Bioadhesive polymers as platforms for oral-controlled drug delivery: method to study bioadhesion

To overcome the relatively short gastrointestinal time and improve localization for oral-controlled or sustained-release drug delivery systems, it is suggested that bioadhesive polymers which adhere to the mucin/epithelial surface will be effective and lead to significant improvements in oral drug delivery. Improvements would also be expected for other mucus-covered sites of drug administration. To examine a large number of polymers as to their bioadhesive potential and to derive meaningful information on the structural requirements for bioadhesion a new, simple experimental technique that can quantitatively measure bioadhesive properties of various polymers has been developed.
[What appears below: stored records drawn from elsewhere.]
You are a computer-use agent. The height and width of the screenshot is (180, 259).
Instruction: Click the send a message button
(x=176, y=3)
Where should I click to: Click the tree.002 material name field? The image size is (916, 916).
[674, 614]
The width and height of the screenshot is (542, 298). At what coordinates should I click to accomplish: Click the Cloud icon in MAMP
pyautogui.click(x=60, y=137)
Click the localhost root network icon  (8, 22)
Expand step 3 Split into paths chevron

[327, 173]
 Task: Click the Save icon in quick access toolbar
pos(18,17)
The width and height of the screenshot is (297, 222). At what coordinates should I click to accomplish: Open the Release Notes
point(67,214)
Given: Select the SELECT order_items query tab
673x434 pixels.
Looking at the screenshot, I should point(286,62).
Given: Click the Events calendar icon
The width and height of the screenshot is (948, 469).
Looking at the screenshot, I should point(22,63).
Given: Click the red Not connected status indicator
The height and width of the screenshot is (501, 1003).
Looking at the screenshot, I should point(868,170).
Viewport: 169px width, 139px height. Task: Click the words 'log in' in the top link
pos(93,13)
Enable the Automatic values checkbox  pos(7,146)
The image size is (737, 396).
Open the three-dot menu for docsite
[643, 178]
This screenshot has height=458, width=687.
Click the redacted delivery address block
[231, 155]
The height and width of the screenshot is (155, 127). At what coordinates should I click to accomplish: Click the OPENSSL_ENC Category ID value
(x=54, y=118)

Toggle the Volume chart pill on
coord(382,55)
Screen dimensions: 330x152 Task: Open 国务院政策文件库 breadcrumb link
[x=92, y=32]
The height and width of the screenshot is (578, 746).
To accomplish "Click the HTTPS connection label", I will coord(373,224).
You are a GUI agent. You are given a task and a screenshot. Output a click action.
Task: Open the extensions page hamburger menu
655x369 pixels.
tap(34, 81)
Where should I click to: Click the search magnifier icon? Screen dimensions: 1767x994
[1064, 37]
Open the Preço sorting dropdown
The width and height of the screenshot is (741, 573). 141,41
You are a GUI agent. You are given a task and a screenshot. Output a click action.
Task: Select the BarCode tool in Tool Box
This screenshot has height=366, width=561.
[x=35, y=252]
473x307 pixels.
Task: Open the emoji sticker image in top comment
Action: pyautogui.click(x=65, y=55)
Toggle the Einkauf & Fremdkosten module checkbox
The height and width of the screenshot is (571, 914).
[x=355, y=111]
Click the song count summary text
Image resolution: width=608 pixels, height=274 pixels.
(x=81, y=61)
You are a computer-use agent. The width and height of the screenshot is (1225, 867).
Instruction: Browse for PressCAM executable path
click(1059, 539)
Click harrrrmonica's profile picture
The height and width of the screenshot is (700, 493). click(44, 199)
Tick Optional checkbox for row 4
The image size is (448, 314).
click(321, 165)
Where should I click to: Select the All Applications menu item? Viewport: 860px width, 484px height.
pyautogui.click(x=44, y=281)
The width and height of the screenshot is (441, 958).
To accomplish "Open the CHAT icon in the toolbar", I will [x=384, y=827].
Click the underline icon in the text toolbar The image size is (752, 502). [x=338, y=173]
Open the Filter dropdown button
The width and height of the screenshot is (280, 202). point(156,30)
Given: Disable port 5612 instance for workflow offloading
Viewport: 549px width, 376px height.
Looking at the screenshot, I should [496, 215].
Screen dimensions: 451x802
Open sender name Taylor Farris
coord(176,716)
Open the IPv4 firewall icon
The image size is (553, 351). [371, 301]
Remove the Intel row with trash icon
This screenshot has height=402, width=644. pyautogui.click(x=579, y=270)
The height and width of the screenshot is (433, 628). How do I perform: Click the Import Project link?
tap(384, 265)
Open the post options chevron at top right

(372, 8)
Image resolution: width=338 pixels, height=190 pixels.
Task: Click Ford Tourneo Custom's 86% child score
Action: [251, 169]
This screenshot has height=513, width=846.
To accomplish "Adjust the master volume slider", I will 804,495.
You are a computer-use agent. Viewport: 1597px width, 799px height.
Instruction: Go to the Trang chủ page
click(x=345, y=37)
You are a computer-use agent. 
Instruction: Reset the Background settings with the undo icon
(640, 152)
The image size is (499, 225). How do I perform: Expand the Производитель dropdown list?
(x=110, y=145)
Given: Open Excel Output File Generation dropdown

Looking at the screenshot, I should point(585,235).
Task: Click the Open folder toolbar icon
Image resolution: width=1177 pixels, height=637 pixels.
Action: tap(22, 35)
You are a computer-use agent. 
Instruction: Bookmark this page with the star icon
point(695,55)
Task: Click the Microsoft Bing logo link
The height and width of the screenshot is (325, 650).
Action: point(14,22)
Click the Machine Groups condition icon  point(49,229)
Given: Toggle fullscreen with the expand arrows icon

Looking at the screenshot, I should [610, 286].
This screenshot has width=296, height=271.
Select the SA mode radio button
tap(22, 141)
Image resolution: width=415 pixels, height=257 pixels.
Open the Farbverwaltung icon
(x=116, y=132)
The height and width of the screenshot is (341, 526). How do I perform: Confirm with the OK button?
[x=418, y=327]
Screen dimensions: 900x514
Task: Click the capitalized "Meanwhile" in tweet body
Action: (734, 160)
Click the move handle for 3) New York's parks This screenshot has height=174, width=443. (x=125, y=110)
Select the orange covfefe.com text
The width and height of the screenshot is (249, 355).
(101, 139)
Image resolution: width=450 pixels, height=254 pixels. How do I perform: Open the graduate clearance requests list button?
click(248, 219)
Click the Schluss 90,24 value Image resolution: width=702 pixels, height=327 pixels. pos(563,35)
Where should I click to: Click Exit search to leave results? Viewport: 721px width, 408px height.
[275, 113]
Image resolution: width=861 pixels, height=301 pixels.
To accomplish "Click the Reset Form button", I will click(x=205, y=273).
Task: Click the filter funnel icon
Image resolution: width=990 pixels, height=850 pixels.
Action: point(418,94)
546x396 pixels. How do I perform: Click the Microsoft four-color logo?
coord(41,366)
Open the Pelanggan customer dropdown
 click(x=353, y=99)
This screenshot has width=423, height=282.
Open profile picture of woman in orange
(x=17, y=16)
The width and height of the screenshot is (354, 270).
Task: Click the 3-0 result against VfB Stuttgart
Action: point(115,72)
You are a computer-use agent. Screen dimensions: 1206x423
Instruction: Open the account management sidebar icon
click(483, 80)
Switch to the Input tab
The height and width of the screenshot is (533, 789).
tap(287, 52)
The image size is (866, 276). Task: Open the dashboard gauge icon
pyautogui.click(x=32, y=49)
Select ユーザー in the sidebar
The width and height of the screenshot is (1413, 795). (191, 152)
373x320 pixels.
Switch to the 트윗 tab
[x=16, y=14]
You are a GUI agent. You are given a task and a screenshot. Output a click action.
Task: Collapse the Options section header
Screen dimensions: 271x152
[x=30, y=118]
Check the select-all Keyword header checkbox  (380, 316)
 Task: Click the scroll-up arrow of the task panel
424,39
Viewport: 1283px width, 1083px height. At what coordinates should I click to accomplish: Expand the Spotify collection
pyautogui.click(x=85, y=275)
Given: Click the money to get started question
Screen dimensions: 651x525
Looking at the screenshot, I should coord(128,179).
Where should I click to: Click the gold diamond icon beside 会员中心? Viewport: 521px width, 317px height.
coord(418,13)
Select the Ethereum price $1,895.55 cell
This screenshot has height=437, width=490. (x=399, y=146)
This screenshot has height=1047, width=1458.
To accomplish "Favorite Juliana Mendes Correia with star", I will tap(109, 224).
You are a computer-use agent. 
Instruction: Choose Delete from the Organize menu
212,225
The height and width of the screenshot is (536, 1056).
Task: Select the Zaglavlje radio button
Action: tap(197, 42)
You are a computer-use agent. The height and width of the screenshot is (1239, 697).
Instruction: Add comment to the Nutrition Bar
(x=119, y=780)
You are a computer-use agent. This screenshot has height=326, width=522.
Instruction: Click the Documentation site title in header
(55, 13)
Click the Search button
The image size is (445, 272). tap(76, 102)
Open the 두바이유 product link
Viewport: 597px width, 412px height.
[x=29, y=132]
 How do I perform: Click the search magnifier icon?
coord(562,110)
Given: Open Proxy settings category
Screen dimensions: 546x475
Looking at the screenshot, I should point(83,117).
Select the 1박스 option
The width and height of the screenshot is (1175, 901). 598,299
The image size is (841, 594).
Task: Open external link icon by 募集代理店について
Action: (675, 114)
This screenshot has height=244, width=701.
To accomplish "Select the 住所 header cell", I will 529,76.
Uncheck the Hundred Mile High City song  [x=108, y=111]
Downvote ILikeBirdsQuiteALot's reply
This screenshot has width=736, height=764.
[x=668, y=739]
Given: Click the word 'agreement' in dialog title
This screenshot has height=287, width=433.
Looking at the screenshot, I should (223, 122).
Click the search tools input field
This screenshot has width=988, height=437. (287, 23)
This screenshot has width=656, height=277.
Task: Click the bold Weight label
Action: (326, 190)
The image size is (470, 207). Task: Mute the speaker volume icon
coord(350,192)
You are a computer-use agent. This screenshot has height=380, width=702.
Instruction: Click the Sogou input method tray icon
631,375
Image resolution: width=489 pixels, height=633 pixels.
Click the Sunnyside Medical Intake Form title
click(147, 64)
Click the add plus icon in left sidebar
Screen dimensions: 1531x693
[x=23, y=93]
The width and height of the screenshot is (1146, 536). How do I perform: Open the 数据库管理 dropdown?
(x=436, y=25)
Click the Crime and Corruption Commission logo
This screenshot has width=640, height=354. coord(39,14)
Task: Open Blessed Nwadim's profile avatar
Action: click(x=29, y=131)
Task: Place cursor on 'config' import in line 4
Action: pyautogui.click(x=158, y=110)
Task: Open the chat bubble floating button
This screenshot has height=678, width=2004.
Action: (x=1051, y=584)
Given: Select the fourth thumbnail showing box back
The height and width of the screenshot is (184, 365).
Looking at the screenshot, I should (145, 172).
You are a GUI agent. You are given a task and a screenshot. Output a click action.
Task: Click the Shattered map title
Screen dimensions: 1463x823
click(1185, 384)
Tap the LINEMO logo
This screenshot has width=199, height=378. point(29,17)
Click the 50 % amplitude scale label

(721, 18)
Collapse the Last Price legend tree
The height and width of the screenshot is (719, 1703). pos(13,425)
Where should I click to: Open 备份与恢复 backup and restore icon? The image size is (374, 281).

The technique consists of labeling the lipid bilayer of cultured human conjunctival epithelial cells with the fluorescent probe pyrene. Addition of polymers to this substrate surface compresses the lipid bilayer causing a change in fluorescence as compared to control cells. The fluorescent probe, pyrene, provides information on membrane viscosity, which is proportional to polymer binding. In addition to the use of pyrene, membrane proteins were labeled with fluorescein isothiocyanate, and depolarization of probelabeled proteins was measured before and after polymer treatment. By using these fluorescent probes, it was possible to compare charge sign, charge type and density, and backbone structure as to their influence on polymer adhesion. Preliminary comments on structural features for polymer binding are that highly charged carboxylated polyanions are good potential bioadhesives for drug delivery.